Retail is where the housebound buyer would have spent her money if she had a job and could move about freely. Retailers truly need help, because no one – not the landlord, not the tenant — wants rows of desirable stores to be empty in six or eight months. Proceeding according to “normal” landlord behavior is unnecessary—and unwise.
This is certainly what Gary Rappaport, the founder and CEO of Rappaport, thinks, judging from his comments to over 1500 industry viewers today in a Bisnow webinar entitled “Leadership in Uncertainty.” Rappaport, the company, is a Washington DC-area retail brokerage and shopping center owner/manager with approximately 1750 tenants in numerous higher-end shopping centers across the Greater Washington area.

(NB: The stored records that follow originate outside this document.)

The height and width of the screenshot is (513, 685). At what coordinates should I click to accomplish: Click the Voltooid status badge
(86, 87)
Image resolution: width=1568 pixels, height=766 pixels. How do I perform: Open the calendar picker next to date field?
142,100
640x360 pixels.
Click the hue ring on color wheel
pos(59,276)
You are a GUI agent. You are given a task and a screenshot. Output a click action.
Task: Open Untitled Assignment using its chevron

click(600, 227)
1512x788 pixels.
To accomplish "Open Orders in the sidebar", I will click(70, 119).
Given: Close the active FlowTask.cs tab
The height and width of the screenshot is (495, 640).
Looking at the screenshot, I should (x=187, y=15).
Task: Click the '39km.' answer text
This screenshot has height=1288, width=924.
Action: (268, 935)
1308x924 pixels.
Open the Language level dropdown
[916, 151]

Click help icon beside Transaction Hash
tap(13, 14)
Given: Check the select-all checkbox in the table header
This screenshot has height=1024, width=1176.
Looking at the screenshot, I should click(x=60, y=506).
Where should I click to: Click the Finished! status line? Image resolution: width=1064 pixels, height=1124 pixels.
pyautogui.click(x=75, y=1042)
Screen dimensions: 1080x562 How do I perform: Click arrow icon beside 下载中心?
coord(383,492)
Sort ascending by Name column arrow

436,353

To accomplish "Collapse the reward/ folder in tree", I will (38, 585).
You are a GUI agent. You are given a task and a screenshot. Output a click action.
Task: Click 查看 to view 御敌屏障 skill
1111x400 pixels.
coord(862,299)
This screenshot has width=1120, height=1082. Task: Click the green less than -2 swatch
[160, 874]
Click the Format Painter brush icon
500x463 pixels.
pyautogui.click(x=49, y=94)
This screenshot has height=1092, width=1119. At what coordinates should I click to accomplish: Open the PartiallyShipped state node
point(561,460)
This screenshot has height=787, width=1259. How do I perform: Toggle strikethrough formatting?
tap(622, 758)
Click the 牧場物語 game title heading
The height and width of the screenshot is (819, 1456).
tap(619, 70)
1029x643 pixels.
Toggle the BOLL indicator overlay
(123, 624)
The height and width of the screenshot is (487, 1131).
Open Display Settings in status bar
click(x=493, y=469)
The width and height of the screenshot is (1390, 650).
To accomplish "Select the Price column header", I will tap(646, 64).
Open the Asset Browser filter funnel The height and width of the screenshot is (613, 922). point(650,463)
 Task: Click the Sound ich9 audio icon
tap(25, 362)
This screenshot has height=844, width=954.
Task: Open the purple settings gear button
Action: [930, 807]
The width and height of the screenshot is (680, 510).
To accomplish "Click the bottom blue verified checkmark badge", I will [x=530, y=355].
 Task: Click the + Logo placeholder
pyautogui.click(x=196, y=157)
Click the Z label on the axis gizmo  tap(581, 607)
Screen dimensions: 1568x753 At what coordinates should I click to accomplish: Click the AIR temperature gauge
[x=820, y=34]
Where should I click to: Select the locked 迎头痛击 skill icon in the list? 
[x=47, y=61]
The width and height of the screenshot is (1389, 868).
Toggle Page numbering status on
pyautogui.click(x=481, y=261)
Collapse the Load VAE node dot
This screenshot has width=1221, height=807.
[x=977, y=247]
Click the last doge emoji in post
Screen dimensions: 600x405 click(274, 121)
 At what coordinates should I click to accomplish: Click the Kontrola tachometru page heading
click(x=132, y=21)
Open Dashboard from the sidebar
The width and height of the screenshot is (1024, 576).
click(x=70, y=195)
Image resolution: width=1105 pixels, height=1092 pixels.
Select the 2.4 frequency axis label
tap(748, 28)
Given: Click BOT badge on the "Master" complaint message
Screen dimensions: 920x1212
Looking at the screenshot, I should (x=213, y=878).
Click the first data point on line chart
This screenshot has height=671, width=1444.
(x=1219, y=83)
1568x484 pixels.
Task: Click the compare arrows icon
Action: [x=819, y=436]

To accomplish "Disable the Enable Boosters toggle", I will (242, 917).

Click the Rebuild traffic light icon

450 of those 1750 tenants have already contacted Rappaport with requests for some sort of rent relief. By the end of this COVID-19 period, Gary expects at least 600 tenants to not be paying rent. On this first post-COVID-19 rent due date, everyone knows the pain is going to be real, and the pain is going to last throughout the year. “Plan for this to be a long-term problem,” Gary told his audience today.
Gary is famous in the industry for his unusual availability to offer retail real estate advice to anyone who asks him. Those, like myself, who have spent even a little time with him can tell that he thinks that doing good is good business. This is why it came as no surprise to today’s webinar attendees that Rappaport, the company, has told every one of the 450 tenants who have requested rent relief – and will tell all those other tenants that will come to him as they face this April 1 rent due date – that there will be no short-term consequences – no late fees, no defaults, no threats — arising from inability to pay their rent Instead, what Rappaport will say is, “Let’s kick the can down the road 60 days and see where things are then.” Taking dire action now, Gary said, “is not a good business decision.”
Sixty days is a meaningful period of time in a business where landlords, like Rappaport, themselves have mortgages and institutional investors that may not have a huge amount of patience. Taking rent pressure off the table for 60 days is not a pleasant development.
Ending up with empty stores when the virus abates is not attractive either, though.
We’ve heard this a lot, but it’s what you have to believe, whether you own a shopping center, rent space within it, or work in a store or restaurant: “We’re in this together,” Gary said today. “And we’re going to get through it.”